(Saved entries)
***

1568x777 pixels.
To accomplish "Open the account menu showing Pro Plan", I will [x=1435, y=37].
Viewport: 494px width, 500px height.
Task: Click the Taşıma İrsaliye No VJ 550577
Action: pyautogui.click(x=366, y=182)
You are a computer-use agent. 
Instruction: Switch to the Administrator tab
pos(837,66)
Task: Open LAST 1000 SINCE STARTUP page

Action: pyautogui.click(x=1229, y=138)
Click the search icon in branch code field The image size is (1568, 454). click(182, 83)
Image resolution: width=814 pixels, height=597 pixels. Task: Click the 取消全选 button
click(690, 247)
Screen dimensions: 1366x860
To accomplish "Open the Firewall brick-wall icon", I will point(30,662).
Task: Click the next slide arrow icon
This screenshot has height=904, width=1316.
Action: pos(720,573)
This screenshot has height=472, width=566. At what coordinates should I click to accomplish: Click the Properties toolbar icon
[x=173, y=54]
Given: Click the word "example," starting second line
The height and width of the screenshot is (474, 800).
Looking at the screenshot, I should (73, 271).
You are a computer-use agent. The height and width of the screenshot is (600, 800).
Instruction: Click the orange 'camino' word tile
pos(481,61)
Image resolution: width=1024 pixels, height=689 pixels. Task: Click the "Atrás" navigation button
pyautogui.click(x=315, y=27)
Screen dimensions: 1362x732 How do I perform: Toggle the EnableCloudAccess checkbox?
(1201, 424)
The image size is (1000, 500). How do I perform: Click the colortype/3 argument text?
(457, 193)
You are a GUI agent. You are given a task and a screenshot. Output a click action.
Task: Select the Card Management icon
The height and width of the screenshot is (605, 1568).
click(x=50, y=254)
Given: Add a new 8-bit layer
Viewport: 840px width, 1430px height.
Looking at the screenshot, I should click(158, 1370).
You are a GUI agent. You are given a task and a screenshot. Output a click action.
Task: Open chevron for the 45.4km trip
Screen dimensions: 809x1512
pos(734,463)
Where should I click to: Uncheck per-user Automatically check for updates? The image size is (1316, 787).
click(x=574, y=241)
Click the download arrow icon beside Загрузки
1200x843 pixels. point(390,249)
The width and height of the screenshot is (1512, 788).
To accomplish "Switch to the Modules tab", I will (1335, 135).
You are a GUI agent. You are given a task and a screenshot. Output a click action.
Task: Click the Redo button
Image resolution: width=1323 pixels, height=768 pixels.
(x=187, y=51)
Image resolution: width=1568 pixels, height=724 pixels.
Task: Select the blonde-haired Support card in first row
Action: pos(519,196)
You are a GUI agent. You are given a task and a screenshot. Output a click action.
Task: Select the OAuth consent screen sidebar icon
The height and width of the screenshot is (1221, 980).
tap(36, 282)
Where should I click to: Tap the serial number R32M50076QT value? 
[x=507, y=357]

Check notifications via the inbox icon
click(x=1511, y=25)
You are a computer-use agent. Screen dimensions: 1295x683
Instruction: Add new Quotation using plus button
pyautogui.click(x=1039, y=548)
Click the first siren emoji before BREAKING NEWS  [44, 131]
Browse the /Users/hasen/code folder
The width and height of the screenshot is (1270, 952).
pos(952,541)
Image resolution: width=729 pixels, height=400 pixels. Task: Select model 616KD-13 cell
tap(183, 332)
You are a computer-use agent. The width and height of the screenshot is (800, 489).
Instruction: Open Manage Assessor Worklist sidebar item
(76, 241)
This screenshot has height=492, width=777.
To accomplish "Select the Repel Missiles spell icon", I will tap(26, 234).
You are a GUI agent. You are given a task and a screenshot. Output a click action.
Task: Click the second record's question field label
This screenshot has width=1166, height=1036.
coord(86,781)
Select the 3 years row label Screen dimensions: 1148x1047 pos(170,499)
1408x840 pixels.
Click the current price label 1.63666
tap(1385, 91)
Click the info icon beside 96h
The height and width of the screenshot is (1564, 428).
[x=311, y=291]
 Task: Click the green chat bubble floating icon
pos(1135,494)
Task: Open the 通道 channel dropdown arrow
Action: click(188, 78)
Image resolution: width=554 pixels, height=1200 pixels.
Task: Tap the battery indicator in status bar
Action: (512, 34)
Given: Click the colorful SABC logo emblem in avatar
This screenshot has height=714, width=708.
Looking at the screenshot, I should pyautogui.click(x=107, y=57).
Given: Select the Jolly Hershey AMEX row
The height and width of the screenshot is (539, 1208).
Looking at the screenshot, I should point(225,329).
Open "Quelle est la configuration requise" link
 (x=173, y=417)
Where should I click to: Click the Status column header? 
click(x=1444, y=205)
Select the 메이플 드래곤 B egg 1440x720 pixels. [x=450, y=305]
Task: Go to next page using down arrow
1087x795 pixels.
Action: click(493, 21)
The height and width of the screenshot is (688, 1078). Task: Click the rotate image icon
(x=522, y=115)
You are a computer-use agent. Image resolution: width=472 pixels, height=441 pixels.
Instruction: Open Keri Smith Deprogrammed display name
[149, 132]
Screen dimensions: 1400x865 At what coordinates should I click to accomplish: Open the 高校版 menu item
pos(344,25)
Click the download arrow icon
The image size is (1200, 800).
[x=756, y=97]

***

▶ [Exercise]
Looking back over the data above, restate word for word the lines that begin at the line with "The height and width of the screenshot is (1221, 980)." and end at the line with "This screenshot has height=492, width=777.", inclusive.

▶ [Task answer]
The height and width of the screenshot is (1221, 980).
tap(36, 282)
Where should I click to: Tap the serial number R32M50076QT value? 
[x=507, y=357]

Check notifications via the inbox icon
click(x=1511, y=25)
You are a computer-use agent. Screen dimensions: 1295x683
Instruction: Add new Quotation using plus button
pyautogui.click(x=1039, y=548)
Click the first siren emoji before BREAKING NEWS  [44, 131]
Browse the /Users/hasen/code folder
The width and height of the screenshot is (1270, 952).
pos(952,541)
Image resolution: width=729 pixels, height=400 pixels. Task: Select model 616KD-13 cell
tap(183, 332)
You are a computer-use agent. The width and height of the screenshot is (800, 489).
Instruction: Open Manage Assessor Worklist sidebar item
(76, 241)
This screenshot has height=492, width=777.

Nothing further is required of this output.